Iceland straddles two tectonic plates –   the Eurasian plate and the North American plate. Lake Myvatn in Northern Iceland sits right on top of the rift between the plates.  This means lots of volcanic activity and interesting geological formations created over centuries of eruptions found near to the lake.(Dimmuborgir)

Lake Myvatn means lake of the midges which are small flies (another creative Icelandic name). There are many flies around  but the more mesmerizing the scenery became, the less I noticed the flies. (Skutustaoagigar)

One might find that this landscape is familiar if you have been to Rotorua, New Zealand (as I have) or watch Game Of Thrones (as I have not).  As you drive through this area, the lush greens and clear blues of Lake Mývatn are replaced with burnt oranges, earthy browns, and ashy beige.

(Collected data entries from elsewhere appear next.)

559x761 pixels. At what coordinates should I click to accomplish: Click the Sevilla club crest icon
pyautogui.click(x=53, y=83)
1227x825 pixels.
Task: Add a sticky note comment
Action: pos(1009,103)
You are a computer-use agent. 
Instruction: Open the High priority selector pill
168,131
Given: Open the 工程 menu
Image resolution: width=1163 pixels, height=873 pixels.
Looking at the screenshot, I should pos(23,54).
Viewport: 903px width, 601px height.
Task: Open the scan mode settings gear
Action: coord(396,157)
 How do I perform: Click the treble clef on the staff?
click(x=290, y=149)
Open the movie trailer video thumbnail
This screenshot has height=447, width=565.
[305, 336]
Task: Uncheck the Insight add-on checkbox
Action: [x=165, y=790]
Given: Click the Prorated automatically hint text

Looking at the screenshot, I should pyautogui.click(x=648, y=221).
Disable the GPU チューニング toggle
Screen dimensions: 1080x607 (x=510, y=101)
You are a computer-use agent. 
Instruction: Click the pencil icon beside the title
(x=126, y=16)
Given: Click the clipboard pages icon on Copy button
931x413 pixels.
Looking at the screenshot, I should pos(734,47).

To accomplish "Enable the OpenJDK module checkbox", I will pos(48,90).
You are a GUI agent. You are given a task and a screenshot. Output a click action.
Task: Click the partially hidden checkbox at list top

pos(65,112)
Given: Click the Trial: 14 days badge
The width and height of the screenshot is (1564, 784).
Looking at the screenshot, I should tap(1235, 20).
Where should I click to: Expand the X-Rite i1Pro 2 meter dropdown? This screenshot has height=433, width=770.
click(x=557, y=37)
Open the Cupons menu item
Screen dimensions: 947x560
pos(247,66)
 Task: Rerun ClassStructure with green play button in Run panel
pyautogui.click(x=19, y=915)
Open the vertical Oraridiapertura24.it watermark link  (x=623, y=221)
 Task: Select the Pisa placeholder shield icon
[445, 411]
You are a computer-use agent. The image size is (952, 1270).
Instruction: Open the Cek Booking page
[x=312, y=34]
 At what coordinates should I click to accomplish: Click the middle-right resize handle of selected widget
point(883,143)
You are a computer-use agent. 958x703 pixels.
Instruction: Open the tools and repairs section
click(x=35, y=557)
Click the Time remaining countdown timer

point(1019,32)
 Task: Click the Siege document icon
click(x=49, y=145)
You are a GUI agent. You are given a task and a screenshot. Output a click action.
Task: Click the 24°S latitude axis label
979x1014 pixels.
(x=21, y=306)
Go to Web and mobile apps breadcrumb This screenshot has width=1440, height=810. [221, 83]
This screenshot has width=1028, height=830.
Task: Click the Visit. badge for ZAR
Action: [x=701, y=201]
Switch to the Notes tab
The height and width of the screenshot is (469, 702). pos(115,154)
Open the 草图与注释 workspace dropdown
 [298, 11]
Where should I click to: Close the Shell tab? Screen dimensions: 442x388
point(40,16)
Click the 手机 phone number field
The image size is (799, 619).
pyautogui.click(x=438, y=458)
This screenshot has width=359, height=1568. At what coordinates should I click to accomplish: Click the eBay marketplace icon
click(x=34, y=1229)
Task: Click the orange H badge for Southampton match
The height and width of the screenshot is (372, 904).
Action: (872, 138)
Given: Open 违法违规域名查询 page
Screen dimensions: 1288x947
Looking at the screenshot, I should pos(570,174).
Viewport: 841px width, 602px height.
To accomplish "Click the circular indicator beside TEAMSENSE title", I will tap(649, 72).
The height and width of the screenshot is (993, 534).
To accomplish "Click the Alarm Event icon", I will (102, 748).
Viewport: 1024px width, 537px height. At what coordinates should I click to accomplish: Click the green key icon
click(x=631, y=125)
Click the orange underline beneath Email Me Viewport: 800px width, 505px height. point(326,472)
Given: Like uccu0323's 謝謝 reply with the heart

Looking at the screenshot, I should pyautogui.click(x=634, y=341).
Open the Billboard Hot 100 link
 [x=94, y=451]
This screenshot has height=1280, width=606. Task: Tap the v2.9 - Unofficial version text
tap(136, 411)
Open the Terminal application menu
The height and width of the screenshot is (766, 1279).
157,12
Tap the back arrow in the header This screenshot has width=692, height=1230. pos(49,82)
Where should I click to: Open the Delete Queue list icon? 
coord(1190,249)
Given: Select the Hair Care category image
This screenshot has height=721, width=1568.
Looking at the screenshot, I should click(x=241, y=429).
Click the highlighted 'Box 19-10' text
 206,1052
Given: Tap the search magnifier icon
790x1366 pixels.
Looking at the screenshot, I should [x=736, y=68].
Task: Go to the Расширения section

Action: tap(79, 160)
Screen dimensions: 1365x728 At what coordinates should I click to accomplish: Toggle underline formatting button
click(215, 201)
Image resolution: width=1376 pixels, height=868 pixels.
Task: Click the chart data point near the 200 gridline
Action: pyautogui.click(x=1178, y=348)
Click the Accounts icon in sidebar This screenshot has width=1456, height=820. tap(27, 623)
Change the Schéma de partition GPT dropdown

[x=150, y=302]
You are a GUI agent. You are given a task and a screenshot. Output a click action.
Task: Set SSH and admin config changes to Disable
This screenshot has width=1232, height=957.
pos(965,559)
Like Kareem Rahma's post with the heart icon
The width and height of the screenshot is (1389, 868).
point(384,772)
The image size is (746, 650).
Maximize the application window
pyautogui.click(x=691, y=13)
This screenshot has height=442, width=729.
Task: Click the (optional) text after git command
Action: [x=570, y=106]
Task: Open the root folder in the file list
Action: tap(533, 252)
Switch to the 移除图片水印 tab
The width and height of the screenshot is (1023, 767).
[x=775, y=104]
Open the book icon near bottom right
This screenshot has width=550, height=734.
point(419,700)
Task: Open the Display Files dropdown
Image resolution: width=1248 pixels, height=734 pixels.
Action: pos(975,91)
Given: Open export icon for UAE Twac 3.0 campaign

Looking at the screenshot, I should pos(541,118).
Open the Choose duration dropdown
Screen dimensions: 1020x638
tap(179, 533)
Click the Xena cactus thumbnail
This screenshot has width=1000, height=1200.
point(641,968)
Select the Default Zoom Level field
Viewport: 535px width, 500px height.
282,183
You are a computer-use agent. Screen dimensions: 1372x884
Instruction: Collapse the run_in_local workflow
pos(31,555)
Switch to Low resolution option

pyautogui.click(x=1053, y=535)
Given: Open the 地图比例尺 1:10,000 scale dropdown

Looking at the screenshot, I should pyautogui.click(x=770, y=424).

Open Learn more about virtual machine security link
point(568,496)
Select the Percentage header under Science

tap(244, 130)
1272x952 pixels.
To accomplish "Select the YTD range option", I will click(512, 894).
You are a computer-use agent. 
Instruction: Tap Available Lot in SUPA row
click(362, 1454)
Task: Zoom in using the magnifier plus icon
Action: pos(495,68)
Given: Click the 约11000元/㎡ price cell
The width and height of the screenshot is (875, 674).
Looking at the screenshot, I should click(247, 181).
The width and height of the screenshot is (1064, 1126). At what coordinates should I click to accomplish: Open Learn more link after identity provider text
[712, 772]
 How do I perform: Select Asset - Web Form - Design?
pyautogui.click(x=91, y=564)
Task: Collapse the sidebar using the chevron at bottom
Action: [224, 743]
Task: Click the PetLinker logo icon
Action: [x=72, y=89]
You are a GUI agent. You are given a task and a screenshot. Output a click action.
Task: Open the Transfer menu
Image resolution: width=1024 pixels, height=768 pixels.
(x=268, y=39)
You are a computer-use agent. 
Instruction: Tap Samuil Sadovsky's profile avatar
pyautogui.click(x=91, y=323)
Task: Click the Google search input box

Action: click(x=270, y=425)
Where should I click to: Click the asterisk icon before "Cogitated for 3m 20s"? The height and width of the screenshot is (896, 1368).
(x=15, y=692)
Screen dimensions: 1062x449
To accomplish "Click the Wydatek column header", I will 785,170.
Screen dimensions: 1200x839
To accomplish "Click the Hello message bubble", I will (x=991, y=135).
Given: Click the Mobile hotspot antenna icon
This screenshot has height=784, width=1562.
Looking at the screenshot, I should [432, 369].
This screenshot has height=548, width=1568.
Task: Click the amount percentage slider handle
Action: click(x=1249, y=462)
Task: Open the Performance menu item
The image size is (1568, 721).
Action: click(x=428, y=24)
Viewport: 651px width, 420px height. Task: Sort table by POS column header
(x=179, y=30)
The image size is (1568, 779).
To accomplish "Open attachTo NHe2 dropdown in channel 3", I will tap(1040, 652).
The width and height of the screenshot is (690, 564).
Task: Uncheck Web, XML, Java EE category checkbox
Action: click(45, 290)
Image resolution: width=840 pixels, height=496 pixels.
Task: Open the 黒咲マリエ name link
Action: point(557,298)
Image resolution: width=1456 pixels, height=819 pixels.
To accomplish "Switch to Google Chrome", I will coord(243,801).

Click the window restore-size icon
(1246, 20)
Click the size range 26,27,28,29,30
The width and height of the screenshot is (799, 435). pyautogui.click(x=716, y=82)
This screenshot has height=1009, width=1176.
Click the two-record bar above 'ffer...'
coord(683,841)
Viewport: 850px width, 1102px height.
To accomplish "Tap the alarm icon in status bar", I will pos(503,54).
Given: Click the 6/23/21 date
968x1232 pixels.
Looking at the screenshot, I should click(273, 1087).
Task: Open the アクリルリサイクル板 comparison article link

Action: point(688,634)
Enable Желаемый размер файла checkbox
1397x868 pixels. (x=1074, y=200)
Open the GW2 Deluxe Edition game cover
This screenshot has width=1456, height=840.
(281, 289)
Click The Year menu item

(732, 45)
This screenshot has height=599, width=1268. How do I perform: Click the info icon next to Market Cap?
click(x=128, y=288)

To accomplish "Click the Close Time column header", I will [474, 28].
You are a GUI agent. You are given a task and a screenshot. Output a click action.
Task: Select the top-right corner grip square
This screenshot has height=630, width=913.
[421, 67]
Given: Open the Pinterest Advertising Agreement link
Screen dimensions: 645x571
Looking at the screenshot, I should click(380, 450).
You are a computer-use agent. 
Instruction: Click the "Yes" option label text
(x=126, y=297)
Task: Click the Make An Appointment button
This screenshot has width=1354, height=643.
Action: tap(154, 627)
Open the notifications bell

The wet, rich landscape of the lake is replaced with a dry cracked earth, uninhabitable to most plant species -except lichen which must be the hardiest plant in Iceland.  

 As soon as I stepped off the bus I could smell the sulfur from the steam vents.  The strong smell  seeped into my skin, hair, and clothing. It is caused by the steam and the fumarole gas.

This gas gave me a headache and nausea after a few days in this area. I definitely tasted sulfur  in the water. They said that was normal.

With its intriguing and otherworldly landscape, a visit to Namafjall Hverir is something you must do in Myvatn. It  looks similar to Mars.

Upon closer inspection, you’ll notice vents letting off steam and bubbling gray mudpots on a green, orange, and gray speckled ground.

The volcanic vents are called  fumaroles; which belch sulphurous gases furiously into the air.

The sulphur deposits  were mined in Iceland in previous centuries to produce gunpowder. The strange yellow, orange color of this geothermal area stems from the sulphur.

The ground is very  hot and its important to always  stick to the paths in all of Iceland’s geothermal areas. Icelanders are brought up to fear the dangers in nature, but some tourists have not.  If you step on mud inside fenced off areas  your foot might sink straight into a hidden boiling hot-spring and get severely burned. It has happened.

This warm ground is also used to bake bread.

The famous geysir bread from Lake Myvatn is a rye bread made by burying wooden casks near a hot spring. This bread can  be purchased in several places in Myvatn.

The Mývatn Nature Baths are sometimes called the Blue Lagoon of the North.  These facilities pump water warmed by the geothermal activity into beautiful pools.   It is much more affordable than the Blue Lagoon, much less crowded and you don’t have to purchase tickets in advance. The geothermal water  is rich in minerals, silicates and geothermal microorganisms, which are believed to be beneficial for the skin.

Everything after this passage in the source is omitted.